Texto seleccionado:
● ● ●
El orden llamado “de Westfalia” u “orden westfaliano” se refiere a las reglas de gobernanza internacionales establecidas en Europa en 1648 y que definieron la esencia de las relaciones internacionales a lo largo de varios siglos. Aunque el nacimiento del orden westfaliano es muy conocido, su “muerte”, a menudo anunciada, nunca totalmente pronunciada, es más complicada de delimitar en la medida en que las reglas de conducta pautadas en Westfalia en el siglo XVII han evolucionado con el tiempo, pero sin que haya un verdadero cuestionamiento de los principios básicos subyacentes a esas reglas. Para bien y para mal, es entonces en relación a ellas que debe definirse cualquier sistema de gobernanza internacional o global que pretenda cuestionar el orden actual. ¿Cuál es el origen del orden westfaliano? ¿Cuáles fueron su naturaleza y su esencia? ¿Qué persiste de ellas hoy en día?
● ● ●
Material proporcionado:
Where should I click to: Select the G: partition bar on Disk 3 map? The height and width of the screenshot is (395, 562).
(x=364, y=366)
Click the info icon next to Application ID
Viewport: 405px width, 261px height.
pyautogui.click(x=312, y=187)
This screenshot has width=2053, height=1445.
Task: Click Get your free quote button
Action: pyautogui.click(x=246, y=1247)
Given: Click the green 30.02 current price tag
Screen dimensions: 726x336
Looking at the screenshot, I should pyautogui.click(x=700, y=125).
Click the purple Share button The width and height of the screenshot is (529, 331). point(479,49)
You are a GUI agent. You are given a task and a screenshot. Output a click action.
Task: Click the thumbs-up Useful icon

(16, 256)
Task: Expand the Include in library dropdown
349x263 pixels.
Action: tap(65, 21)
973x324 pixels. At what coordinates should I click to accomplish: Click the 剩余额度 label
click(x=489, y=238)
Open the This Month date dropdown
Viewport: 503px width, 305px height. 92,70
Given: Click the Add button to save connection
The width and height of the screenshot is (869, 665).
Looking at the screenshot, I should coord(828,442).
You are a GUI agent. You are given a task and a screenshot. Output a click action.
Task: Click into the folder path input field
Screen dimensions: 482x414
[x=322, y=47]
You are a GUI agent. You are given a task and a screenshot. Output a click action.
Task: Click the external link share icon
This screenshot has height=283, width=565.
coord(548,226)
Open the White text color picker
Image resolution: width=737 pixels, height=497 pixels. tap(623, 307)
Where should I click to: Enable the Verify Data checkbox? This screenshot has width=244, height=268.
● ● ●
Consigna: Transcribe el pasaje del texto sobre el orden westfaliano que empieza en "El orden llamado" y termina en "hoy en día?", y cambia "reglas" por "normas".

Respuesta escrita:
El orden llamado “de Westfalia” u “orden westfaliano” se refiere a las normas de gobernanza internacionales establecidas en Europa en 1648 y que definieron la esencia de las relaciones internacionales a lo largo de varios siglos. Aunque el nacimiento del orden westfaliano es muy conocido, su “muerte”, a menudo anunciada, nunca totalmente pronunciada, es más complicada de delimitar en la medida en que las normas de conducta pautadas en Westfalia en el siglo XVII han evolucionado con el tiempo, pero sin que haya un verdadero cuestionamiento de los principios básicos subyacentes a esas normas. Para bien y para mal, es entonces en relación a ellas que debe definirse cualquier sistema de gobernanza internacional o global que pretenda cuestionar el orden actual. ¿Cuál es el origen del orden westfaliano? ¿Cuáles fueron su naturaleza y su esencia? ¿Qué persiste de ellas hoy en día?